8% peroxide seemed to work really on the keycaps. How did you heat them for 4 days?

jsheradin

13 Jan 2021, 04:37

I haven't done the case yet but I'll get around to it once I can find a plastic bag big enough. I used a sous vide cooker and a plastic storage container wrapped in towels.

Rayndalf

22 Jan 2021, 10:23

The diodes were simple enough, but how did you open the switches without damaging anything? I can't even seperate the individual switches that formed the right column.
Attachments
20210122_031512.jpg
20210122_031512.jpg (2.47 MiB) Viewed 807 times

jsheradin

23 Jan 2021, 19:07

Rayndalf wrote:
22 Jan 2021, 10:23
The diodes were simple enough, but how did you open the switches without damaging anything? I can't even seperate the individual switches that formed the right column.
I left the 'waffle' assembly together and just pulled the sliders. There's two little clips on the bottom that hold in each one. I used some small needle-nose pliers to squeeze them together and they popped right out.
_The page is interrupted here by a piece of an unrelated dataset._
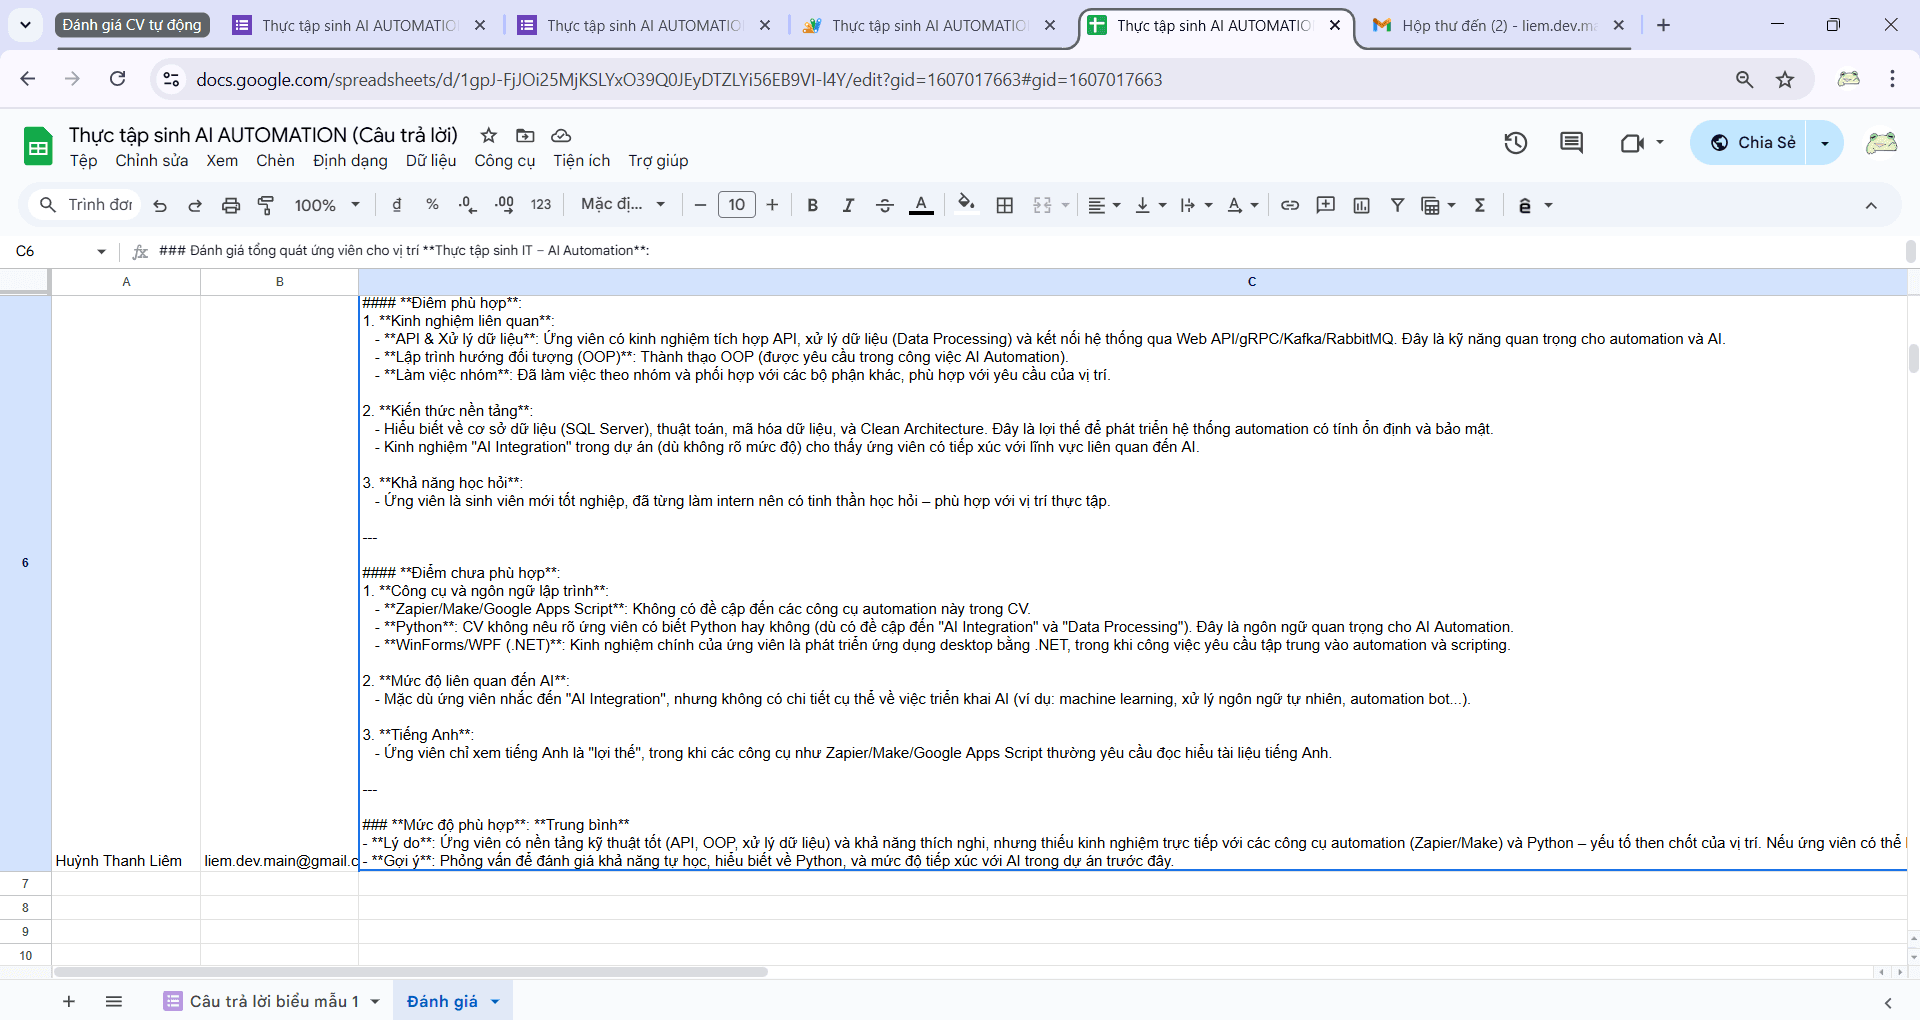Click the Functions sigma icon
The height and width of the screenshot is (1020, 1920).
[1480, 205]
Here's a pic before I ran everything through an ultrasonic cleaner. That's as far as I tore it down.

Image

Rayndalf

05 Mar 2021, 03:22

jsheradin wrote:
23 Jan 2021, 19:07
Rayndalf wrote:
22 Jan 2021, 10:23
The diodes were simple enough, but how did you open the switches without damaging anything? I can't even seperate the individual switches that formed the right column.
I left the 'waffle' assembly together and just pulled the sliders. There's two little clips on the bottom that hold in each one. I used some small needle-nose pliers to squeeze them together and they popped right out.
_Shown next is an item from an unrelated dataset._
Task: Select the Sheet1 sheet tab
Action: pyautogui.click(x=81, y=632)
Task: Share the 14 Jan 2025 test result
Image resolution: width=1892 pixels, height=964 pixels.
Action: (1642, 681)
Here's a pic before I ran everything through an ultrasonic cleaner. That's as far as I tore it down.

Image
The switches came apart without a hitch, but I'm still out of microcontrollers.
Do I need a Teensy or would a promicro work as well? I've realized I have 10+ boards that need convertors of various kinds so if I can buy a bulk pack of promicros that would save me quite a bit of money.

jsheradin

05 Mar 2021, 14:45

Rayndalf wrote:
05 Mar 2021, 03:22
Spoiler:
jsheradin wrote:
23 Jan 2021, 19:07
Rayndalf wrote:
22 Jan 2021, 10:23
The diodes were simple enough, but how did you open the switches without damaging anything? I can't even seperate the individual switches that formed the right column.
I left the 'waffle' assembly together and just pulled the sliders. There's two little clips on the bottom that hold in each one. I used some small needle-nose pliers to squeeze them together and they popped right out.

Here's a pic before I ran everything through an ultrasonic cleaner. That's as far as I tore it down.

Image
The switches came apart without a hitch, but I'm still out of microcontrollers.
Do I need a Teensy or would a promicro work as well? I've realized I have 10+ boards that need convertors of various kinds so if I can buy a bulk pack of promicros that would save me quite a bit of money.
The PCB layout will only fit a Teensy 2.0 but a Pro Micro will work just fine if you are willing to do some creative wiring/jumpers.